Search code examples
apache-flinkflink-streaming

Flink job is interrupted after 10 minutes


I have a flink job with a global window and custom process.
The Process is failed after ~10 minutes on the next error:

java.io.InterruptedIOException

This is my job:

SingleOutputStreamOperator<CustomEntry> result = stream
                .keyBy(r -> r.getId())
                .window(GlobalWindows.create())
                .trigger(new CustomTriggeringFunction())
                .process(new CustomProcessingFunction());

The CustomProcessingFunction is run for a long time (more then 10 minutes), but after 10 minutes, the process is stoped and failed on InterruptedIOException

Is it possible t increase the timeout of flink job?


Solution

  • From Flink's point of view, that's an unreasonably long period of time for a user function to run. What is this window process function doing that takes more than 10 minutes? Perhaps you can restructure this to use the async i/o operator instead, so you aren't completely blocking the pipeline.

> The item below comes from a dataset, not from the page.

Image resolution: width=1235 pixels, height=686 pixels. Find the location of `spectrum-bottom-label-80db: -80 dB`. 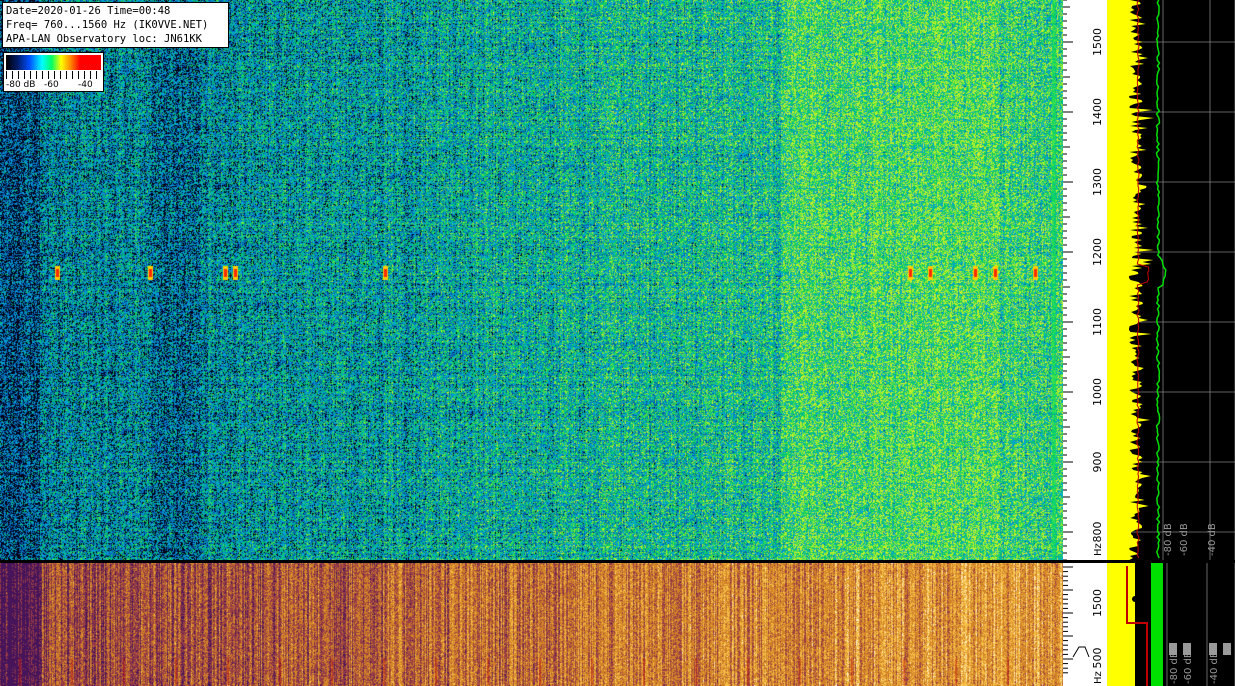

spectrum-bottom-label-80db: -80 dB is located at coordinates (1174, 668).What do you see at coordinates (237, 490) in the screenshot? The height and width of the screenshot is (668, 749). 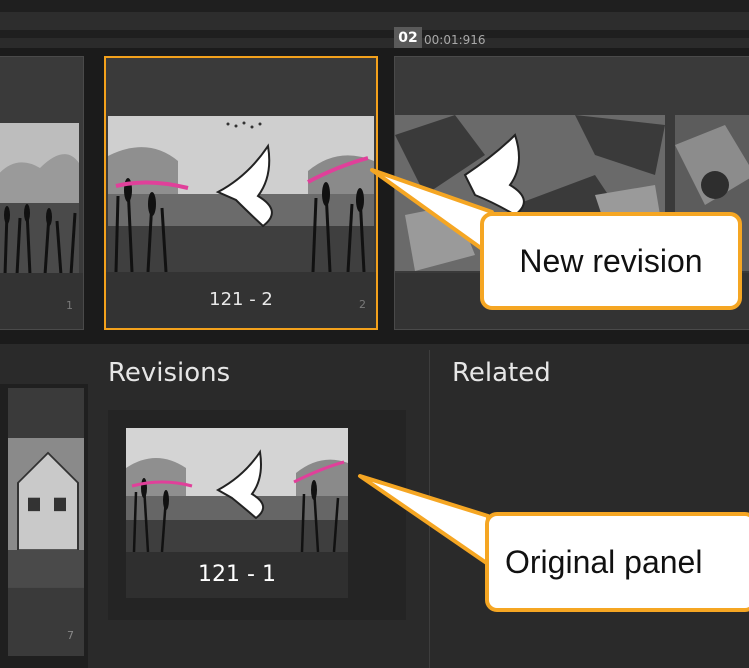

    That said, 10 minutes is the default checkpoint timeout interval, and you're preventing checkpoints from being able to complete while this function is running. So you could experiment with increasing execution.checkpointing.timeout. If the job is failing because checkpoints are timing out, that will help. Or you could increase execution.checkpointing.tolerable-failed-checkpoints from its default (0).